EXERCISE DATA:

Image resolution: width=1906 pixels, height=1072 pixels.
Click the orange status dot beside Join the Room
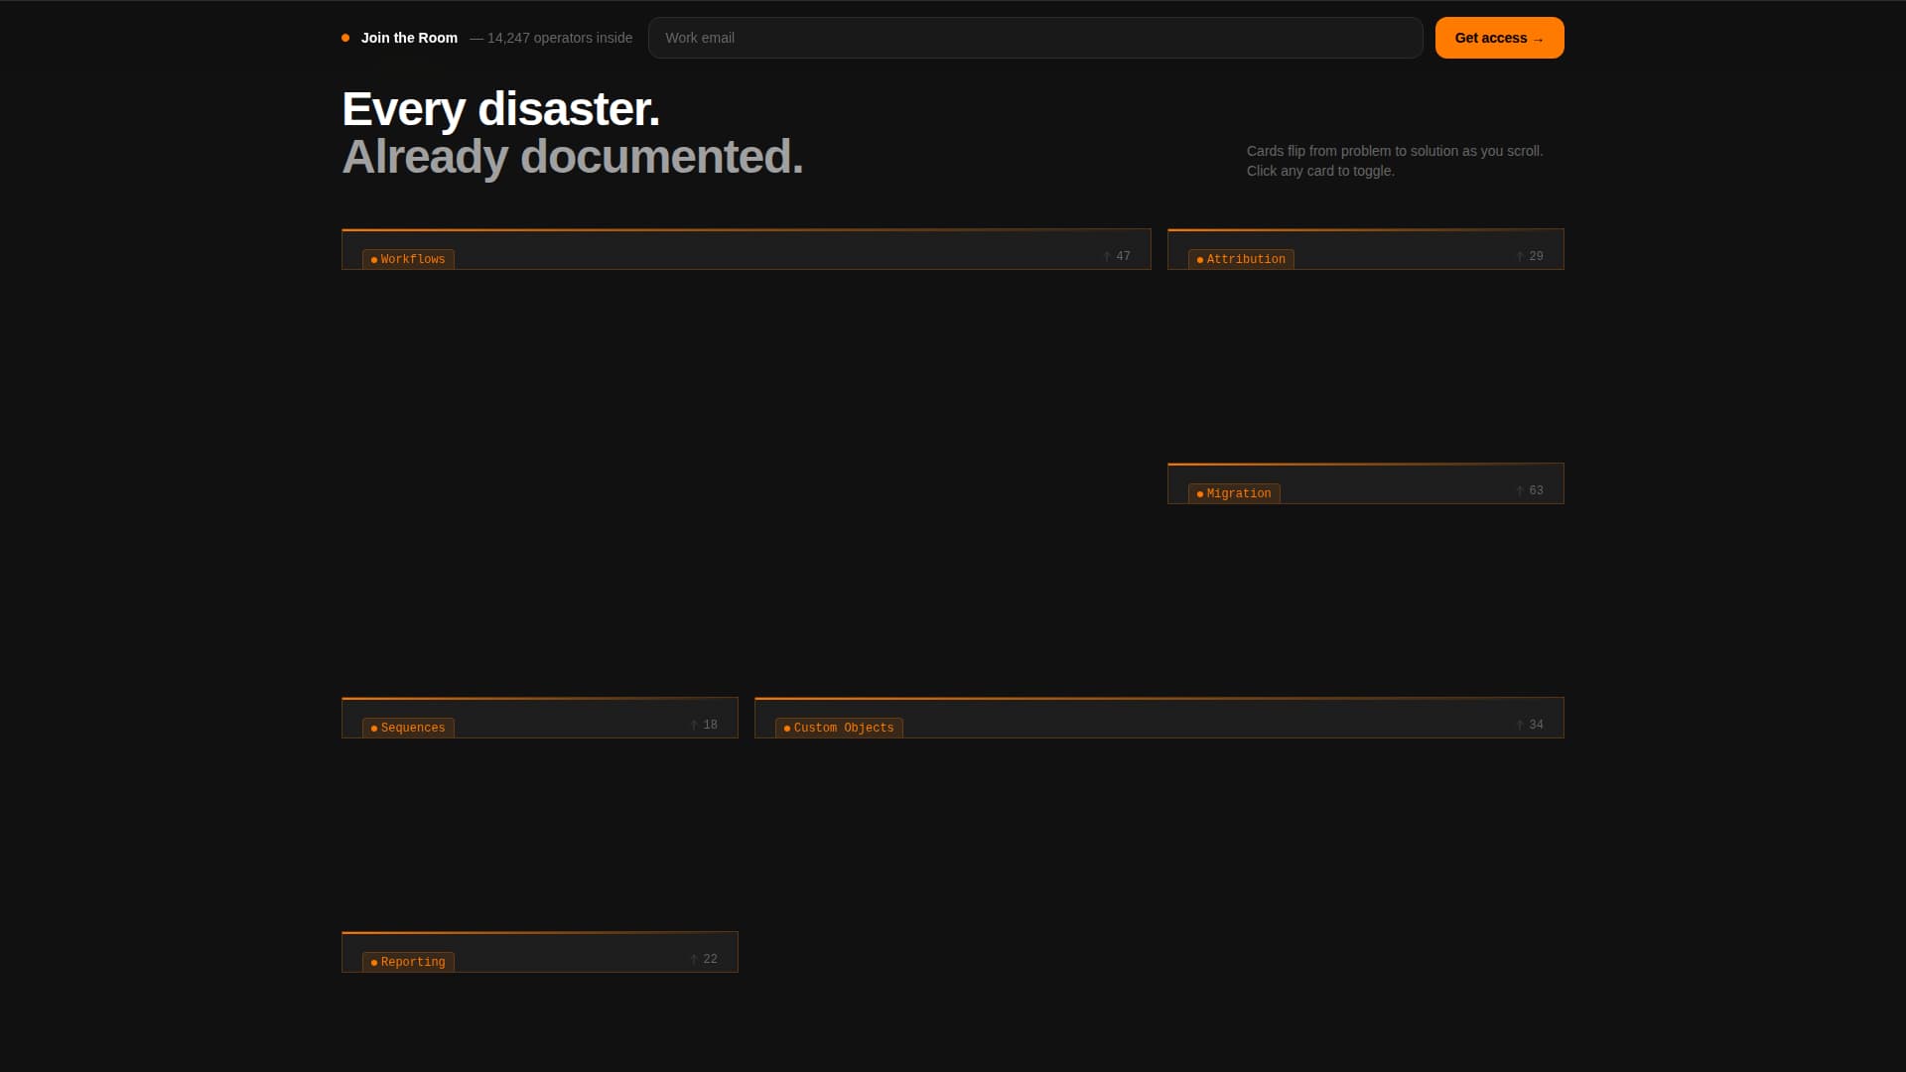coord(344,36)
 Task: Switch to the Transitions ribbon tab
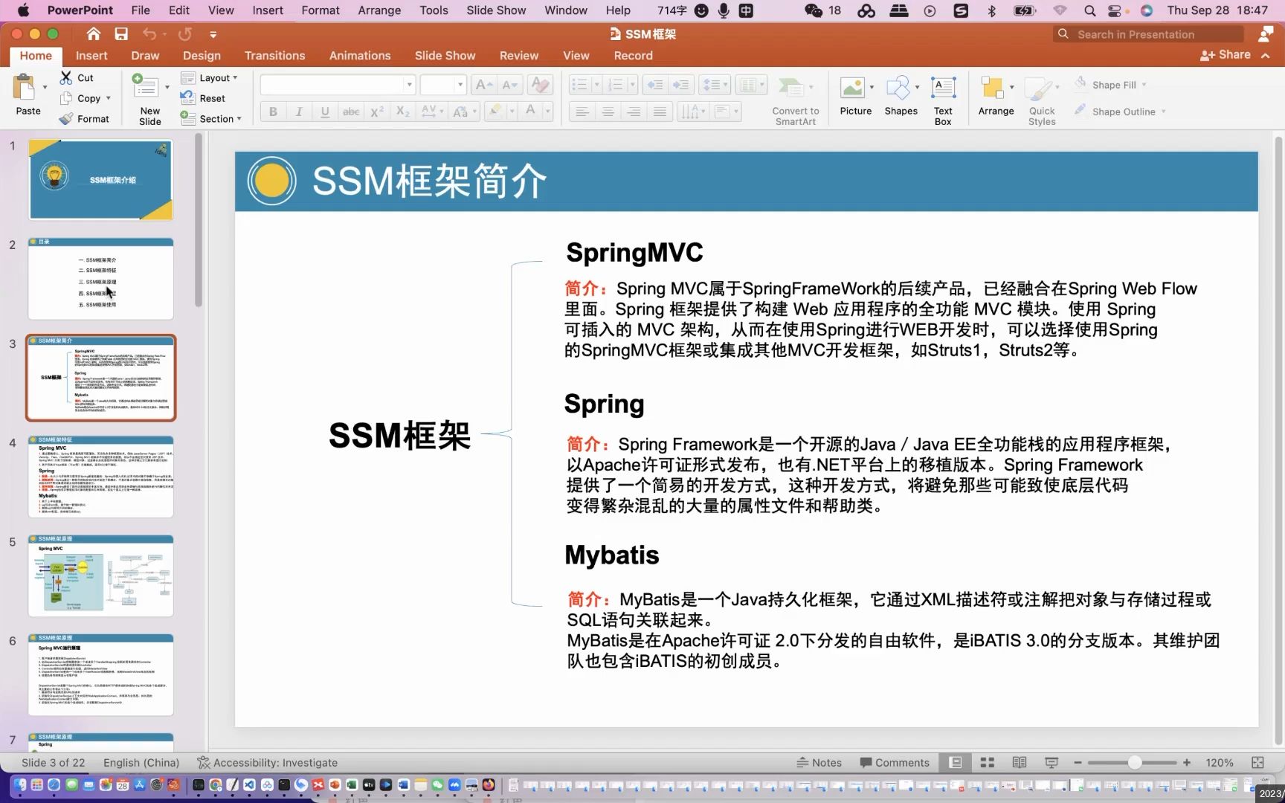(x=274, y=55)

YOUR INSTRUCTIONS:
Output nothing but an exact retyping of the material, pictures excluded.

RESPONSE TO THE EXERCISE:
Image resolution: width=1906 pixels, height=1072 pixels.
Click the orange status dot beside Join the Room
coord(344,36)
 Task: Switch to the Transitions ribbon tab
(x=274, y=55)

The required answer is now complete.